¿Cómo hago para que escuchen mi punto de vista? ¿Cómo consigo que me hagan caso? ¿Cómo consigo formar parte de la discusión? Estoy convencida de que también algunos hombres sienten lo mismo, pero si hay algo que une a las mujeres de los más diversos antecedentes y procedencias, de todos los colores políticos y en todos los ámbitos laborales y profesionales, es la experiencia clásica de la intervención fallida. La situación es la siguiente: en una reunión, una mujer hace una observación, le sigue un breve silencio y, tras unos incómodos segundos, un hombre retoma su argumento allí donde lo había dejado: «Lo que estaba diciendo es que…» El efecto es como si nunca hubiera abierto la boca , y termina culpándose a sí misma y a los hombres a cuyo exclusivo club parece pertenecer la discusión.
Aquellas mujeres que, como Mesia en el foro o Isabel I en Tilbury, consiguen hacerse oír, a menudo adoptan una versión de la vía «andrógina», imitando conscientemente aspectos de la retórica masculina. Eso fue precisamente lo que hizo Margaret Thatcher cuando reeducó su voz, demasiado aguda, para darle el tono grave de autoridad que sus consejeros creían que le faltaba. Sí funcionó, quizás no sea correcto criticarlo, pero este tipo de tácticas contribuyen a que las mujeres sigan sintiéndose excluidas, imitadoras de papeles retóricos que no perciben como propios. Dicho sin rodeos, que las mujeres pretendan ser hombres puede ser un apaño momentáneo, pero no va al meollo del problema.

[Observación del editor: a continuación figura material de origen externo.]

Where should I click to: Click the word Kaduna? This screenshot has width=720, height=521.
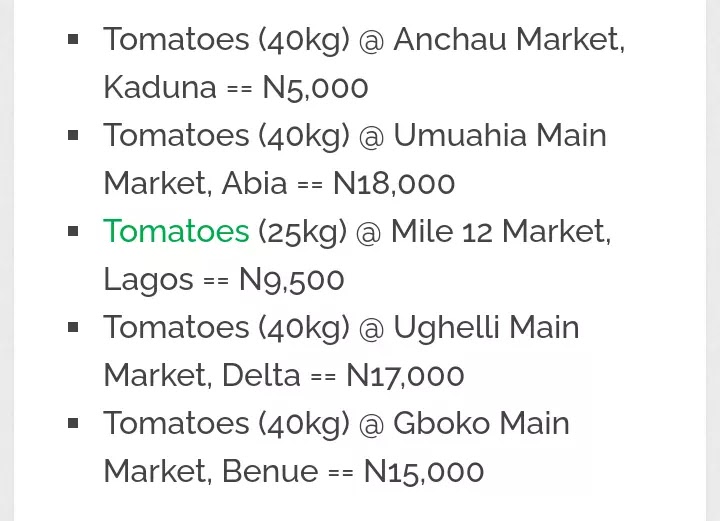pyautogui.click(x=160, y=88)
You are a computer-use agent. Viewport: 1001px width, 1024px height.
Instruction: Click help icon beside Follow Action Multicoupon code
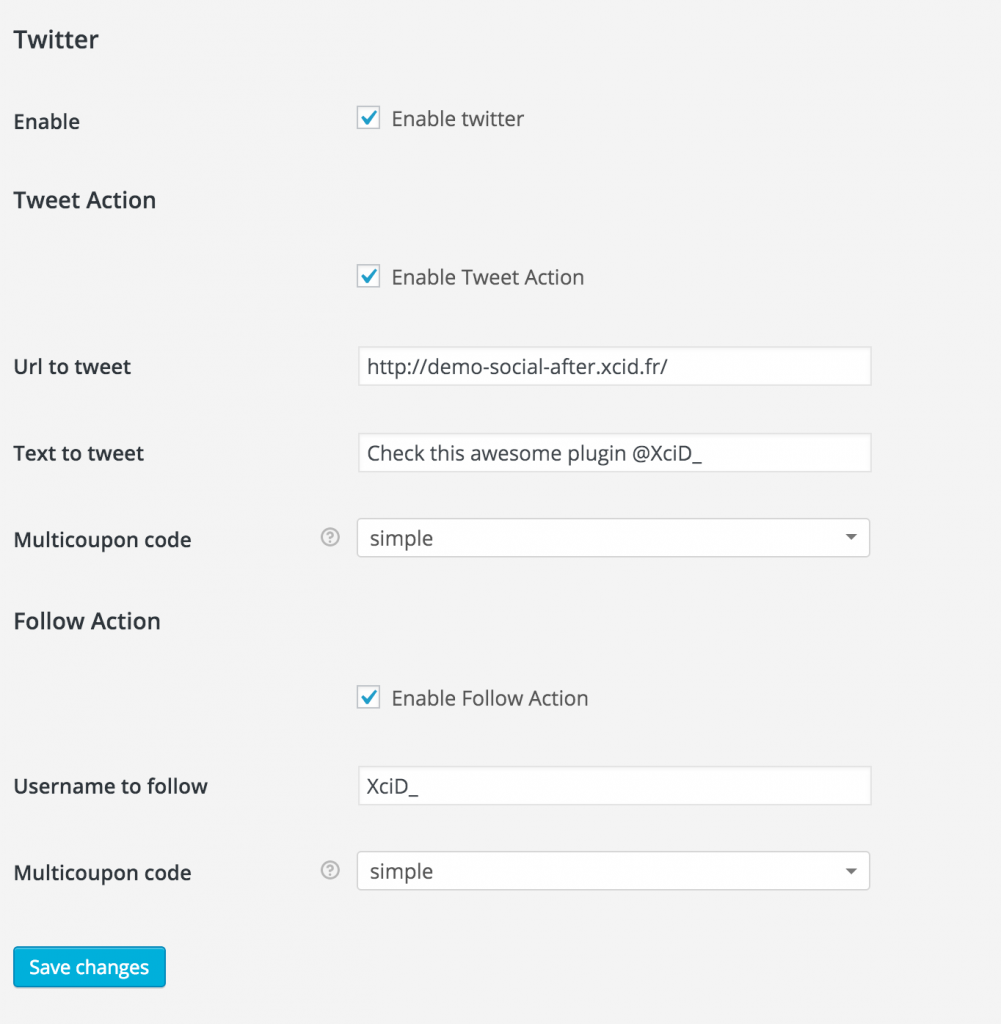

Hemos de pensar, fundamentalmente, en las reglas que rigen nuestras intervenciones retóricas, y no me refiero a la consabida afirmación de que «después de todo, los hombres y las mujeres hablan lenguas diferentes» (y si lo hacen es sin duda porque se les ha enseñado diferentes lenguas), ni pretendo tampoco sugerir que sigamos por la senda de la psicología pop de que «los hombres son de Marte y las mujeres de Venus». Mi impresión es que si queremos avanzar de verdad en la «cuestión de la señorita Triggs», hemos de volver a algunos de los principios básicos de la naturaleza de la autoridad hablada, de aquello que la compone y de cómo hemos aprendido a oír autoridad allí donde la oímos. Por consiguiente, en vez de impulsar a las mujeres a reeducar la voz para tener un tono agradable, profundo, ronco y totalmente artificial, deberíamos analizar las fallas y fracturas que subyacen en el discurso masculino dominante.